HipsterBoy started getting distant at that point - just like he had in January. This time I called him on it, and the answer I got was "oh, the connection isn't there anymore, I love you and we're more than friends but I think we should just be platonic".
Much conversation ensued.
He hadn't realized that the NRE would eventually mellow, he hadn't noticed that the evenings he was basing the lack of spark theory on were affected by everything else going on around us, nor that the evenings without that were still pretty electric, and (after an awkward evening spent hanging out platonically) hadn't realized just how different the lack of casual touch would make things.

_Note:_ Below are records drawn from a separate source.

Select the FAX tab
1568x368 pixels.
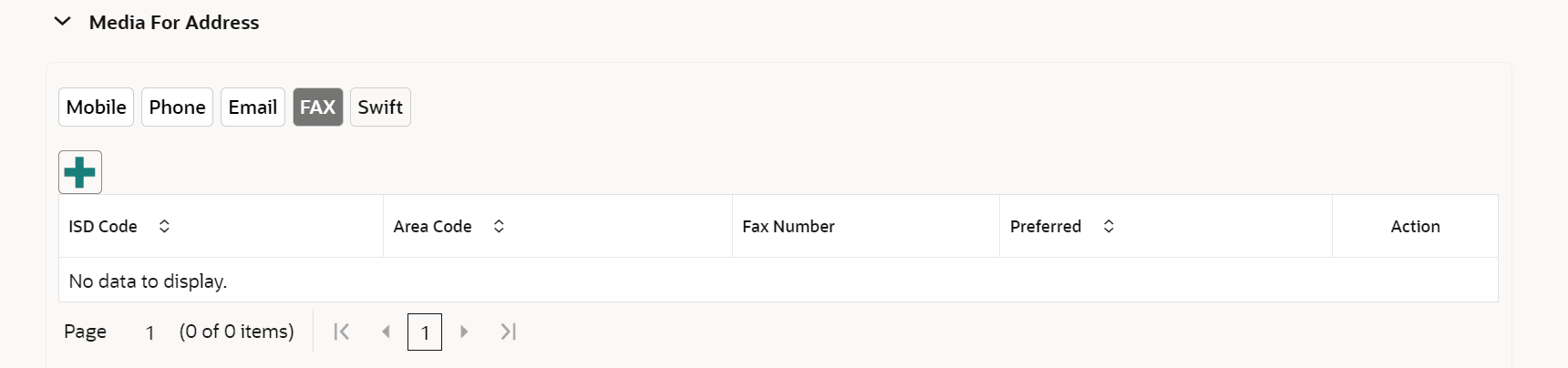[x=317, y=107]
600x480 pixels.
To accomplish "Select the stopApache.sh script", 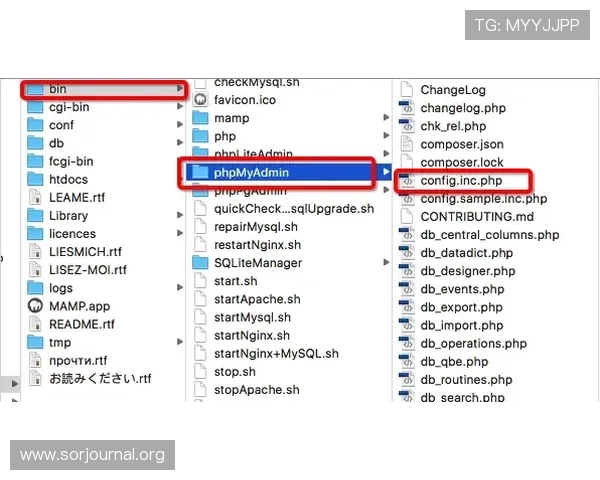I will click(255, 390).
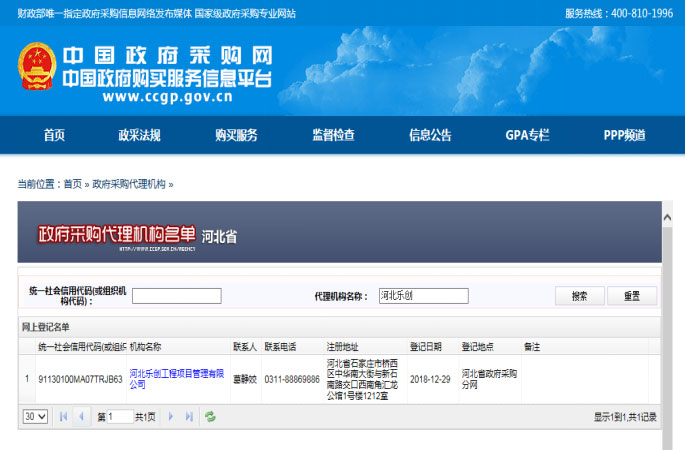685x450 pixels.
Task: Open 河北乐创工程项目管理有限公司 link
Action: 176,378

So in many ways he agrees that there's still something there but he's not sure if he wants to pursue it as a serious long-term thing, just due to the time/energy question, and not being entirely sure he's capable of multiple long-term emotional relationships. (And I think he's afraid I'll try and go more serious than he is, given I reacted a bit dramatically to the initial idea of being platonic.)
I think we could keep all the good parts of this as "occasional lovers" / intimate friends without having to define it as Some Giant Romantic Thing, and without it having to be a thing where we have to keep pouring energy into it (as yeah, trying to maintain it at NRE levels without feeling like that wasn't / isn't working.) There's a lot here I don't want to lose - a very deep friendship, we're somewhat kindred spirits in a lot of ways, and, well, some pretty amazing sex.
Am I insane? How do you negotiate the transition of a relationship in a graceful fashion? Is that sort of casual intimacy even possible?